Karen Mathison Schmidt. |
Que belo segredo faz coincidirem os espaços por onde vagueava o pensamento de María e os lugares onde vivem os gatos? Esses lugares meio abandonados, arruinados, desventrados das tragédias escritas pelo tempo, onde a vida faz que se esquece, embora, entre estelas funerárias e efígies, ainda murmure o que só uns poucos ouvem.
Cecília Meireles também ouvia as ruínas e as tumbas dos cemitérios, como María Zambrano. Ambas, aliás, amaram em Roma a Via Appia, e ali a estela de um ignoto adolescente romano.
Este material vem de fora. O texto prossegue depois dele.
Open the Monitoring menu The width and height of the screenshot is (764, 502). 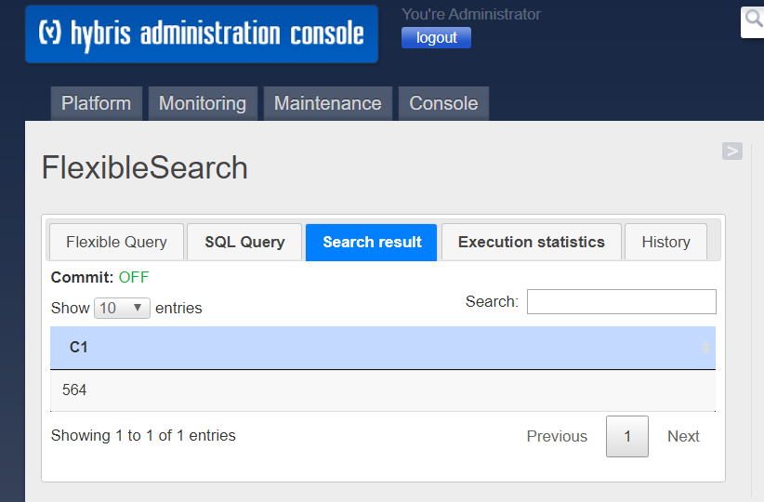tap(203, 103)

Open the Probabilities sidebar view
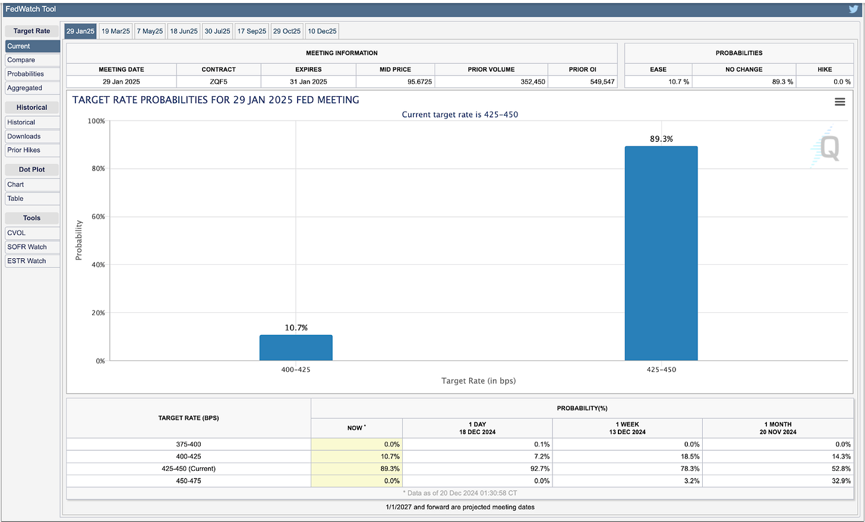coord(33,74)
É célebre a história de que María costumava varrer o lixo do chão em torno do seu “namorado da Via Appia” para preservar-lhe o espaço sagrado, até o dia em que o encontrou misteriosamente engalanado com uma guirlanda de flores no pescoço.
Cecília, por sua vez, levou para seus poemas as pedras de Roma, suas inscrições, milhões de vidas na poeira suspensa das ruínas, que ela envolveu de amor, solidária a esse pó. Até um gato romano, brincando com um raio de sol, a poeta fez entrar num poema.
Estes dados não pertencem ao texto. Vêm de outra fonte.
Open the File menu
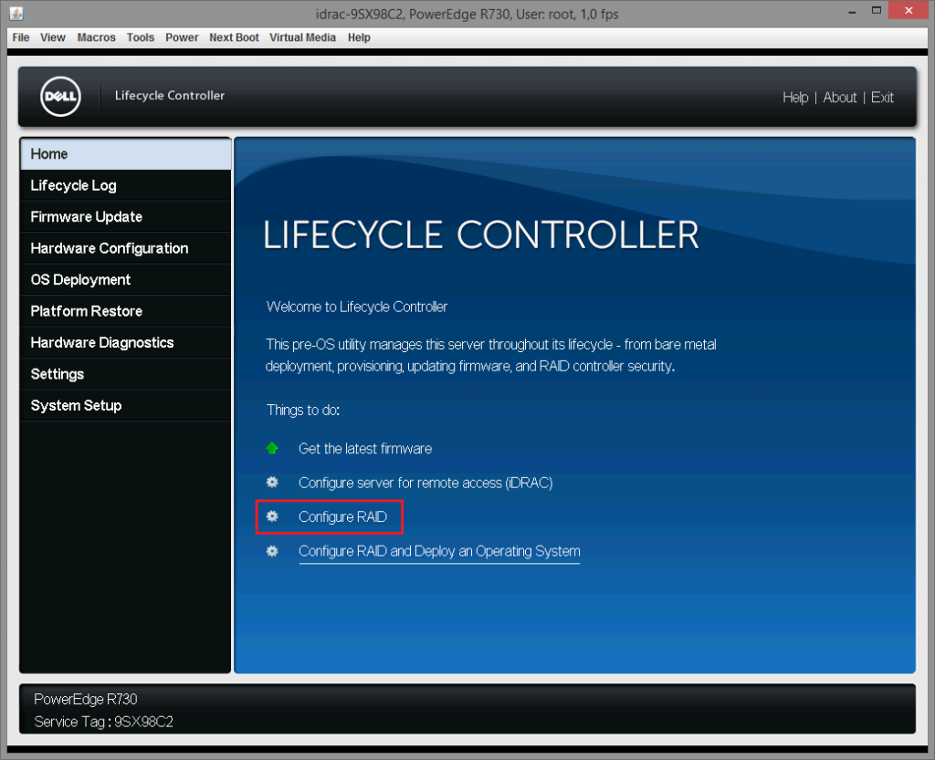 (21, 37)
Curioso também que, ao visitar o túmulo de Shelley no cemitério protestante de Roma, Cecília tenha lembrado que o poeta morreu com um livro de Sófocles no bolso. Curioso porque Sófocles também ocupou o coração pensante de María e a levou a ouvir Antígona mesmo anos depois de Roma.
E agora, lua nova, os livros dessas duas amantes de ruínas espalhados aqui pelo chão da biblioteca, mais uma vez aparecem os gatos vigilantes e seus muitos olhos. E em que se parecem bibliotecas e ruínas, que os gatos amam tanto umas e outras? Certo poeta já ofereceu uma resposta, sem saber, quando disse que “se a vida arde bem, a poesia é simplesmente o pó”. Cinzas que nos falam, murmurando. E talvez mais ainda falem aos gatos.